#### AVAILABLE RECORDS:
---*---

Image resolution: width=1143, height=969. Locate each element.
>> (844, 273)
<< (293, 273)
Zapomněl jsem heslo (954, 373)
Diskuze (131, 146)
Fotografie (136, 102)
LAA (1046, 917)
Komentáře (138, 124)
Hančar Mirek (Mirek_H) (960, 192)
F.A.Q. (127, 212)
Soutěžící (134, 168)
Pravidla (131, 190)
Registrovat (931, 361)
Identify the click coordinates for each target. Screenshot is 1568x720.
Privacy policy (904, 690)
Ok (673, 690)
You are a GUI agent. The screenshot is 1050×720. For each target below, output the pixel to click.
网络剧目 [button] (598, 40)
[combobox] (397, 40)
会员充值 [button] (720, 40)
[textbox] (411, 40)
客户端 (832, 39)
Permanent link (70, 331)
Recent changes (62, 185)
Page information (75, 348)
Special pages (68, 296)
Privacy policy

---*---

#### TO BE DONE:
Copy out every line of the records above, including the requests, and raise each coordinate in the answers by 113.

#### WORKED ANSWER:
Image resolution: width=1143, height=969. Locate each element.
>> (957, 386)
<< (406, 386)
Zapomněl jsem heslo (1067, 486)
Diskuze (244, 259)
Fotografie (249, 215)
LAA (1159, 1030)
Komentáře (251, 237)
Hančar Mirek (Mirek_H) (1073, 305)
F.A.Q. (240, 325)
Soutěžící (247, 281)
Pravidla (244, 303)
Registrovat (1044, 474)
Identify the click coordinates for each target. Screenshot is 1568x720.
Privacy policy (1017, 803)
Ok (786, 803)
You are a GUI agent. The screenshot is 1050×720. For each target below, output the pixel to click.
网络剧目 [button] (711, 153)
[combobox] (510, 153)
会员充值 [button] (833, 153)
[textbox] (524, 153)
客户端 (945, 152)
Permanent link (183, 444)
Recent changes (175, 298)
Page information (188, 461)
Special pages (181, 409)
Privacy policy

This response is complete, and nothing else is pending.